Code	D × 10^12 (cm^2/s)	k (min^− n)	n	r	Diffusion mechanism
C1	2.67	0.1380	0.682	0.9732	Anomalous transport
D1	2.07	0.1325	0.437	0.9262	Fickian transport
E1	2.38	0.0848	0.706	0.9911	Anomalous transport
F1	1.50	0.0960	0.626	0.9792	Anomalous transport
G1	0.02	0.0013	0.950	0.9831	Anomalous transport
C2	2.87	0.1173	0.663	0.9790	Anomalous transport
C3	30.39	0.1453	0.845	0.9987	Anomalous transport
C4	3.28	0.1356	0.869	0.9992	Anomalous transport
C5	3.24	0.1349	0.729	0.9838	Anomalous transport
C6	1.72	0.1754	0.544	0.9426	Anomalous transport
C7	4.54	0.1235	0.766	0.9896	Anomalous transport
C8	0.07	0.0138	1.086	0.9790	Case II
C9	3.48	0.0329	1.005	0.9986	Case II
C10	1.64	0.0021	1.685	0.9804	Case II

The diffusion coefficient value, D, was calculated using the equations as follows (Rokhade et al. 2007):

(7) $$D={\left(\frac{r\text{θ}}{6M_{\infty }}\right)}^2\text{π}$$(7)

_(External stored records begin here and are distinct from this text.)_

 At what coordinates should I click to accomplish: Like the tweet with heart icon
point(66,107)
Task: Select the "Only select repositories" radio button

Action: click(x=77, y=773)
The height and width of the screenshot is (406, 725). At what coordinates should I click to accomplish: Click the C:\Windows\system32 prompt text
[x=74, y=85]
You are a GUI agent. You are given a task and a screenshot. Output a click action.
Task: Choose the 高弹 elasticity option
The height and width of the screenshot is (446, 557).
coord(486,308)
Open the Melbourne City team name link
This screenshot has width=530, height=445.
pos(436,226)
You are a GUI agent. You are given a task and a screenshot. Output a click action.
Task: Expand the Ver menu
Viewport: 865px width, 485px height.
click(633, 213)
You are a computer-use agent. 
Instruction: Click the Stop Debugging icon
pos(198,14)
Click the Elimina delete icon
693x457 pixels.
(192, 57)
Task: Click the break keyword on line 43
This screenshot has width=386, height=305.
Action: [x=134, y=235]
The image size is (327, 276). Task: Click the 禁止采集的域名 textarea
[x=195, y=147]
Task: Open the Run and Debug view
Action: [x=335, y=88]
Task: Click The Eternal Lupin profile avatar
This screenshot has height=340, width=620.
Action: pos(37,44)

where θ is slope of the linear portion of the plot of M_t/M_∞ versus t^1/2, r is the radius of the dry microspheres, and M_∞ is the maximum drug release. The data reported in Table IV show the relationship between D and the crosslinker type, PVA-g-PAAm/NaAlg/NaCMC ratio, exposure time, concentration of FeCl₃, and d/p ratio. It was noticed that the diffusion coefficient values showed an increase from 2.67 × 10^{− 12} to 30.39 × 10^{− 12} cm²/s with increasing PVA-g-PAAm/NaAlg/NaCMC ratio, which was also in agreement with the release results. The D value decreased from 2.67 × 10^{− 12} to 1.72 × 10^{− 12} cm²/s with increasing FeCl₃ concentration. An increase in exposure time to FeCl₃ decreased the diffusion coefficient, which was also in agreement with the release results. The D values also increased with increasing d/p ratio. Similar results were reported by many other workers (Rokhade et al. 2007, Ramesh Babu et al. 2006, Kulkarni et al. 1999). Rokhade et al. (2007) prepared IPN microspheres of chitosan and methylcellulose for controlled release of theophylline. They have observed that diffusion coefficient values were higher in the case of microspheres crosslinked with 5 ml of GA than those crosslinked with 10 ml of GA.

Conclusions

PVA-g-PAAm/NaAlg/NaCMC microspheres were successfully prepared by the emulsification crosslinking method and used for the delivery of DP. The microspheres formed were characterized using SEM, DSC, XRD, and FTIR techniques. DSC, XRD, and FTIR studies indicated that DP was molecularly dispersed in the microspheres. Microsphere size, entrapment efficiency, microsphere yield, and ESD of the microspheres were determined and it was found that these parameters were affected by the various processing parameters, such as PVA-g-PAAm/NaAlg/NaCMC ratio, type of crosslinker, crosslinker concentration, time of exposure to the crosslinker, and d/p ratio. The release of DP increased with the increase in d/p and PVA-g-PAAm/NaAlg/NaCMC ratio while it decreased with the increase in the extent of crosslinking. The optimum DP release was obtained as 92.9% for PVA-g-PAAm/NaAlg/NaCMC ratio of 1/2/1, d/p ratio of 1/8, and crosslinker concentration of 7% (w/v) at the end of 6 h. Diffusion constants and ESDs of all the formulations were found to be consistent with the release results. The n values calculated for the release of drug from microspheres indicated that DP release mainly displayed anomalous transport.

Declaration of interest

The authors report no declarations of interest. The authors alone are responsible for the content and writing of the article.

The authors are grateful to the Gazi University Scientific Research Foundation for their support and to Sanovel Company for the supply of the drug (Donepezil hydrochloride).